I moved out here in the country in 1976. I could literally shoot in my yard. For years i walked out into a field right next to me and fire any kind of gun- handgun, shot gun, rifle. Now there are probably 200 homes around me!


----------



## Belt Fed (4 mo ago)

Higgy Baby said:


> For many, many years.....my favorite long gun was the Remington 1100. Used to bird hunt a lot. But over the years I quit and never picked it up again.
> Now my fav is the AR. I have an Anderson...don't even remember the model.
> 
> I moved out here in the country in 1976. I could literally shoot in my yard. For years i walked out into a field right next to me and fire any kind of gun- handgun, shot gun, rifle. Now there are probably 200 homes around me!


Sounds like you live around me, same thing happened here. when i moved here it was the country. now i still don't have houses all around, but the subdivisions are not far away.


----------



## LostinTexas (Oct 1, 2018)

Higgy Baby said:


> For many, many years.....my favorite long gun was the Remington 1100. Used to bird hunt a lot. But over the years I quit and never picked it up again.
> Now my fav is the AR. I have an Anderson...don't even remember the model.
> 
> I moved out here in the country in 1976. I could literally shoot in my yard. For years i walked out into a field right next to me and fire any kind of gun- handgun, shot gun, rifle. Now there are probably 200 homes around me!

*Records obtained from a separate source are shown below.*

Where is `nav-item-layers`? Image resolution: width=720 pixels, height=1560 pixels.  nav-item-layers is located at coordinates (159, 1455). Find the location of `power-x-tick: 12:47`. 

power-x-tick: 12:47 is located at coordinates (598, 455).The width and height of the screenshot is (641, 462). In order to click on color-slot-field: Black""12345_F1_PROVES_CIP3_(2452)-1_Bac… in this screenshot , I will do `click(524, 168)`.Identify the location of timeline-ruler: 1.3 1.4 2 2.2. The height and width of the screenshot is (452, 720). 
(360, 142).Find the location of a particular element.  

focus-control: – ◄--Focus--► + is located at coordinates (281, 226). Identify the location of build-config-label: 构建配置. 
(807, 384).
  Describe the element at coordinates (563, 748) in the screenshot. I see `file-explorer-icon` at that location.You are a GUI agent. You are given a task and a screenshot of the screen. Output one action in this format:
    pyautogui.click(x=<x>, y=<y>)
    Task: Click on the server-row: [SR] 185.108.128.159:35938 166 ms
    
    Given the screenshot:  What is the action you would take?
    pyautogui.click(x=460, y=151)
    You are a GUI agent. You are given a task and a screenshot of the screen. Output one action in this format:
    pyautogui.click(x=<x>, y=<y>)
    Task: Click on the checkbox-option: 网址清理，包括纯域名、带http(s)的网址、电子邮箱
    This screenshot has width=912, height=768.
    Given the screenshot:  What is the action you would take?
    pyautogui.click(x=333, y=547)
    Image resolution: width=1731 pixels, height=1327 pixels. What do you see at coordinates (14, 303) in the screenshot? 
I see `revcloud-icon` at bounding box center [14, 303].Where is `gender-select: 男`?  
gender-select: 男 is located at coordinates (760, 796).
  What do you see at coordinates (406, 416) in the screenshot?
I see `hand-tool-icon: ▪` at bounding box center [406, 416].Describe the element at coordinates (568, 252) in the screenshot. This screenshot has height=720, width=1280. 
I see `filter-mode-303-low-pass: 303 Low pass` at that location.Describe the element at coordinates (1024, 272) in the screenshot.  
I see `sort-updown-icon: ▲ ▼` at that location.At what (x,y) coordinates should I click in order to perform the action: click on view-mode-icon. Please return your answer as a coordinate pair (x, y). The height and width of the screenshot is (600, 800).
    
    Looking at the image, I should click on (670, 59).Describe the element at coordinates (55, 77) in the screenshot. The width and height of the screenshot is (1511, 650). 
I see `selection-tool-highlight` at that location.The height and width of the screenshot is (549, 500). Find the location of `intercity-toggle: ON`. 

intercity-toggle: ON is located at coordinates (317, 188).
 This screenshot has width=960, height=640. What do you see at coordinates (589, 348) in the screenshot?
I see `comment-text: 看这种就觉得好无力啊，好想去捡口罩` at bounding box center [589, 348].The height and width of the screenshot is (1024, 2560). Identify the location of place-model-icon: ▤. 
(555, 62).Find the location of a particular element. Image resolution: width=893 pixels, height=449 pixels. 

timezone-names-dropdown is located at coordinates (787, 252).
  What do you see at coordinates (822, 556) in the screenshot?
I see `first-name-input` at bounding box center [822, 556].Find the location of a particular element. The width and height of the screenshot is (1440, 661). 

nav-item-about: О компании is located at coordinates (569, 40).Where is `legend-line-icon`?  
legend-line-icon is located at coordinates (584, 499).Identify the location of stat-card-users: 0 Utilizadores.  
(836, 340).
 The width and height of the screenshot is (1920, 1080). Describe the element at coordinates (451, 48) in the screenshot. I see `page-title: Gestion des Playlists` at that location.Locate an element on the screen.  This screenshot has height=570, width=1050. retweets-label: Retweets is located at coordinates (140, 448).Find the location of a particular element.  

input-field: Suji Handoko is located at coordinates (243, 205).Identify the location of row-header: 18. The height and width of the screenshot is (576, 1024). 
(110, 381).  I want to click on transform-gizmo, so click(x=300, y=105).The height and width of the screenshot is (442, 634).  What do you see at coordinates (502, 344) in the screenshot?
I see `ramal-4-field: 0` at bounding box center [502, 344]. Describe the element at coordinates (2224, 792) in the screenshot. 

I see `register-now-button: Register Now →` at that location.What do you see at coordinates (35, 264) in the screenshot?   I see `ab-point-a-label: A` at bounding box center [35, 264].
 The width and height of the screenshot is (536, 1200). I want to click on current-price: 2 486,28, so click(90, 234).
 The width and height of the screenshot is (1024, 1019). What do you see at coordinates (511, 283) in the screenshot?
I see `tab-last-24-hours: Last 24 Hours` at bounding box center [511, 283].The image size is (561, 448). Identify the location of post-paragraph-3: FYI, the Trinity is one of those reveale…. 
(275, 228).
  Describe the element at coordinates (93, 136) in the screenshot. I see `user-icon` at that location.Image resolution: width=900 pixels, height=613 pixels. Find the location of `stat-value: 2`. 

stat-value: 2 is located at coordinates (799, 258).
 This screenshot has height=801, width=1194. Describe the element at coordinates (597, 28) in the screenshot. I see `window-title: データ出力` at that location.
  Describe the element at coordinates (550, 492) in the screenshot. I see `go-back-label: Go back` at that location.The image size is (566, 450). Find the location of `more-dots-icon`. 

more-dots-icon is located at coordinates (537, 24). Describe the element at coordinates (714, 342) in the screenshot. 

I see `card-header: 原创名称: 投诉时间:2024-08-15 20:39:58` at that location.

City folks invading the country to escape the mess they made there, and making a mess out of the small towns and rural areas.
Several sleepy farm towns in the area are an O-fficial Train Wreck any more. A couple of them have so quickly outgrown the infrastructure, they are unbelievably frustrating to move around. 
Them corn and cotton fields are growing houses now. Innocence lost.


----------



## Goldwing (Nov 5, 2014)

The first pic is my all time. It is a Remington 700 Tactical with several upgrades. 
The second pic is my Remington 870 Special purpose Magnum. Rifled Remington slug barrel, Boyds furniture, 3x9 Leupold scope.
With sabot rounds it will send an ounce of copper @ 1600 FPS into a bucks heart. With the Remington vent rib barrel I can harvest all kinds of goodies from the woods.
Sooooo, 700 favorite, 870 ass kicker, niether leaves the herd until I do.😇


----------



## jag1954 (Sep 9, 2021)

Either one of my Henrys chambered in 45 Colt and .357 Mag/.38 Spl.


----------



## Higgy Baby (Aug 10, 2021)

Oh my!.......I forgot about the Henry's! She may be right....I am getting "sen _ _ _ " I have 3 Henrys. All 22. One I have shot many times....the other 2 are wrapped up and stored untouched. They are special.


----------



## Gary1952 (Jun 6, 2021)

I've got it a Springfield M1A but looking into getting a Savage 110 tactical in .308 but love to get a lever action in 45-70 like I use to have years ago, it was a Marlin 1895


----------



## badge851 (Jan 29, 2013)

Circa 1978 Ruger® No 1 in 7mm Remington® Magnum...


----------



## Javbike (Oct 21, 2021)

That one hands down my Henry


----------